#### Document passage
Gel content of crosslinked HBPCS after heat treated at different temperatures

Fig. 2
figure 2

IR integration ratios of crosslinked HBPCS after heat treated at different temperatures

Fig. 3
figure 3

Pyrolysis yield of crosslinked HBPCS pyrolysized at (a) 0.1 MPa pressure and (b) ambient pressure after heat treated at different temperatures

However, whatever the heat-treated temperature is, the final conversion percentage from the liquid polymer to the derived ceramic changes little (Fig. 4b). The result reveals that the weight loss during the ramping temperature process is also an important factor to have a high ceramic yield. The thermal analysis indicates that there is an exothermic peak at about 230 °C (Fig. 5), which arises from the hydrosilylation and dehydrocoupling reactions. Meanwhile, the weight change in this stage (Fig. 5) is small. It is mainly due to the evaporation of hydrogen gas and small oligomers at this temperature. The CH2=CH– functionality will evolve in the crosslinking reaction with the increasing temperature. The exothermic peak at about 380 °C should account for such reactions. Gaseous products such as CH4 and H2 will evaporate out, contributing to the weight loss in this stage. The low-weight molecules will partially escape out at high temperatures, which should also account for the weight loss in this stage. The higher the post-treated temperature is, the more weight loss during the raising temperature process will be found. Thus, the final ceramic yield is increased little though the pyrolysis yield from the cured sample to the ceramic residue is higher. In conclusion, there are two important factors to corporately influence the final ceramic yield. One is the degree of crosslinking, and the other is the weight loss during the ramping temperature process. In order to gain the high ceramic yield, raising the curing temperature to have the highly crosslinked structure of the polymer is an effective way. Meanwhile, the elevating of the curing temperature can also result in more weight loss, which is adverse to the improvement of the ceramic yield.

#### To-do list
(1) In the HBPCS passage, at about what temperature does the thermal analysis show the exothermic peak attributed to hydrosilylation and dehydrocoupling reactions?
(2) Say whether each statement agrees with the HBPCS passage, and quote the words that decide it.
(a) The final conversion percentage from the liquid polymer to the ceramic changes greatly with the heat-treated temperature.
(b) Gaseous products such as CH4 and H2 contribute to weight loss in the stage of the exothermic peak at about 380 °C.
(c) Raising the curing temperature leads to less weight loss.
(3) List every property of crosslinked HBPCS heat treated at different temperatures that a figure caption in the HBPCS passage names.

#### Extracted data
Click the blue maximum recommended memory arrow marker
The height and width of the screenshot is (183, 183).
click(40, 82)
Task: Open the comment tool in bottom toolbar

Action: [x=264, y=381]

* * *

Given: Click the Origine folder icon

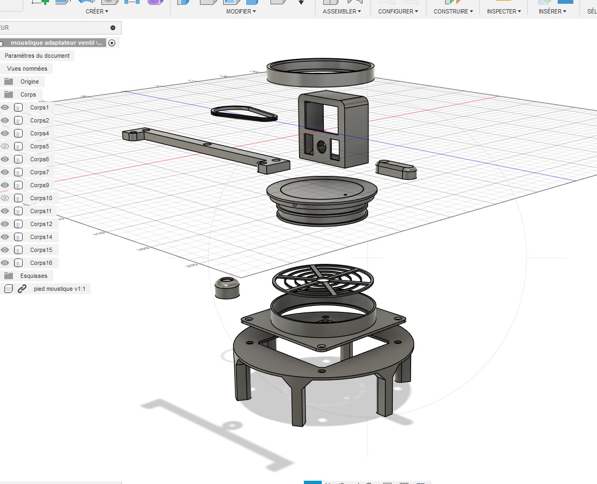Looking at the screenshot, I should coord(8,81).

#### Answers in order
(1) At about 230 °C.

(2)
(a) No: "whatever the heat-treated temperature is, the final conversion percentage from the liquid polymer to the derived ceramic changes little"
(b) Yes: "Gaseous products such as CH4 and H2 will evaporate out, contributing to the weight loss in this stage."
(c) No: "the elevating of the curing temperature can also result in more weight loss"

(3) Gel content, IR integration ratios, pyrolysis yield